* _Selected text_:
UPDATE: Full debate now up on YouTube (but hurry, it may not be there for long!) It is in eight sections (avoid Section 1, which is all introductions).

UPDATE: Full transcript via New Statesman
Christopher Hitchens vs. Tony Blair: the full transcript

UPDATE: You can watch the full debate on the Munk Debates website, where it will be available until 1 March 2011 for a payment of $2.99.

This BBC article has a video of two brief extracts of last night's (27th November) debate in Toronto, followed by a rather bland report, recording that Hitch won the debate two to one.

There are some first-hand accounts of the debate on our website here, from which I quote:

Comment 55 by Noble Savage
Watching the stream right now. Blair is sounding like a broken record. A very very poor broken record.

Hitchens is destroying Blair in my opinion. Utterly and totally.

I love Christopher. Tony's bringing up Hitler and Stalin for the third time.

Comment 57 by Noble Savage
Debate over. Blair was boring, repetitive and, astonishingly, his public speaking skills are vastly inferior to Christopher's.

Christopher was great, I thought particularly in the first half, but he was solid all the way through. He did look noticably tired after the show was over though.

Blair's arguments were, (and I do believe there were only three): 1. Not all bad things are done in the name of religion. 2. Religious people sometimes do good things, and I actually know some that do. 3. People never do anything bad in the name of MY religion, because I'm a lay catholic and the extent of my (public) faith is just that "Jesus was a good dude".

A couple of tough questions was put to Thunder Tony, all of which he declined to answer. Instead he rehashed his trusty three arguments and hoped for the best. It was terribly uncomfortable to watch at times.

* _Provided data_:
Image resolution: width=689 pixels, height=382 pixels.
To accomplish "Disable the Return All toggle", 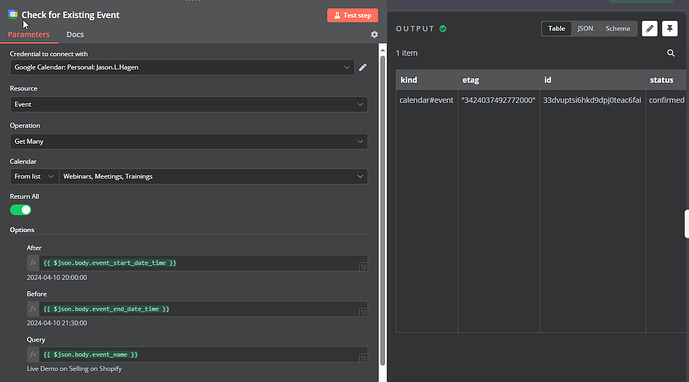I will (21, 210).
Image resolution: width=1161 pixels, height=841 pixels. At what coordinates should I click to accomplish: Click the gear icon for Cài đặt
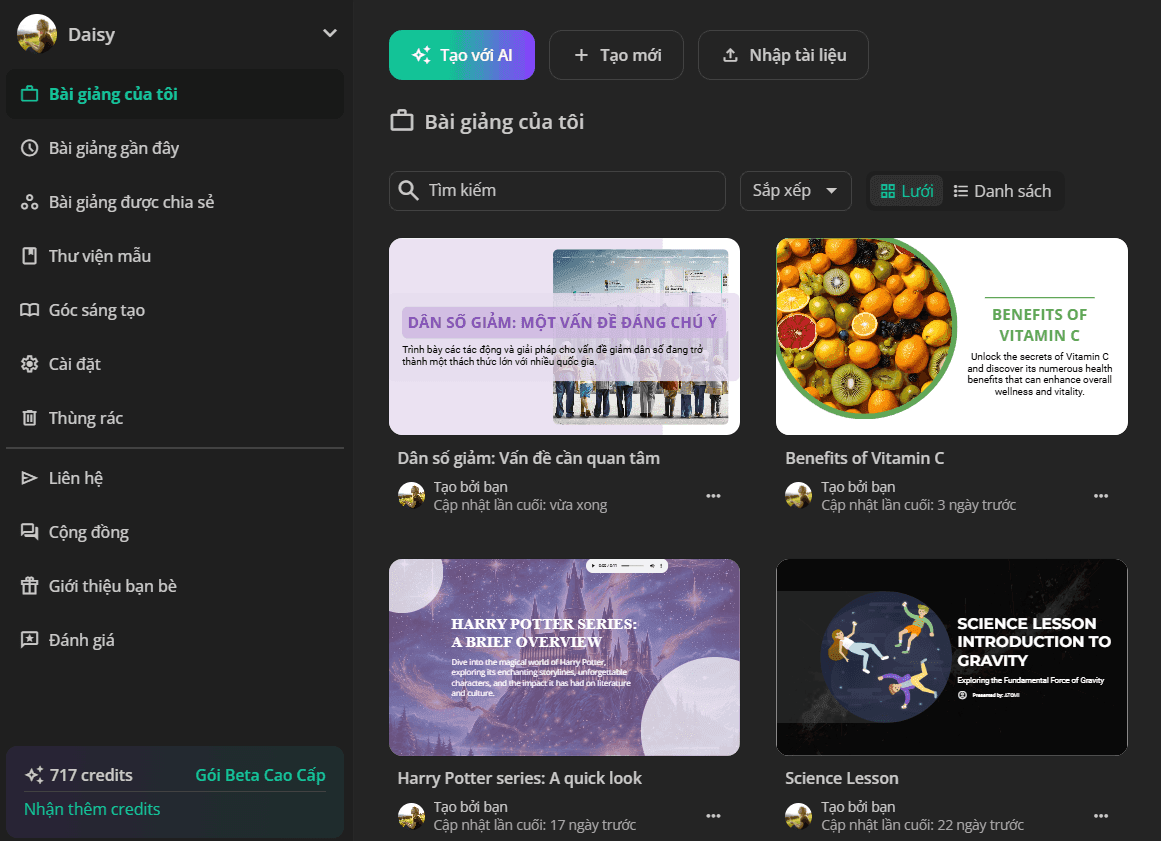tap(30, 364)
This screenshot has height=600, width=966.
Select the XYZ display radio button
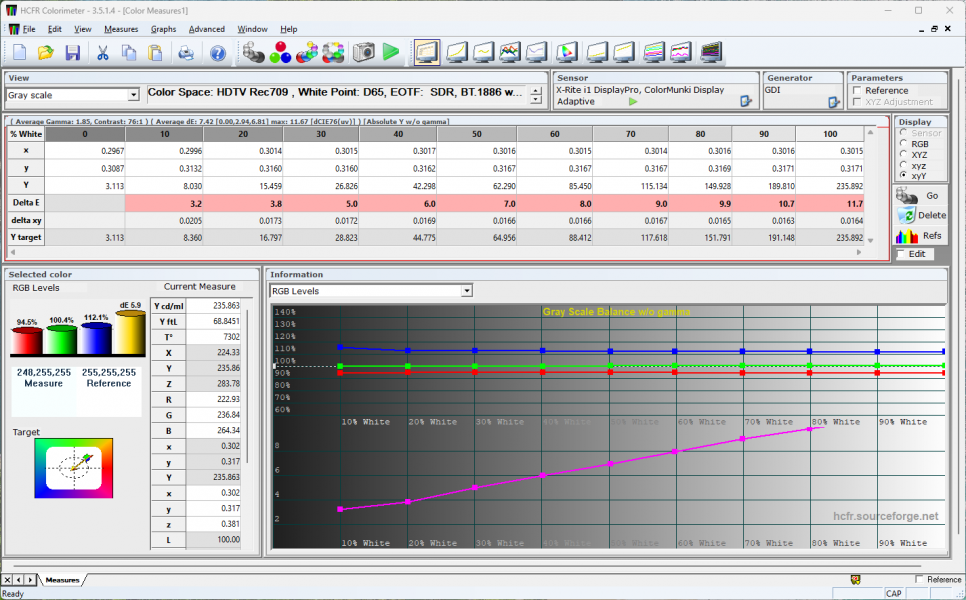click(902, 154)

* _What to do_:
1. Rewrite the paragraph of the debate post that begins "This BBC article" so that it is shorter but keeps its main facts.
2. Output the passage of the debate post from "UPDATE: You can" up to and including "poor broken record.".
3. According to the debate post, why should viewers skip Section 1 of the debate on YouTube? Answer in one to three sentences.
The items that come after the debate post are separate material.

* _The results_:
1. A BBC article offers a video of two short extracts from the November 27 debate in Toronto, plus a rather bland report saying Hitch won two to one.

2.
UPDATE: You can watch the full debate on the Munk Debates website, where it will be available until 1 March 2011 for a payment of $2.99.

This BBC article has a video of two brief extracts of last night's (27th November) debate in Toronto, followed by a rather bland report, recording that Hitch won the debate two to one.

There are some first-hand accounts of the debate on our website here, from which I quote:

Comment 55 by Noble Savage
Watching the stream right now. Blair is sounding like a broken record. A very very poor broken record.

3. Viewers should skip Section 1 because it is made up entirely of introductions.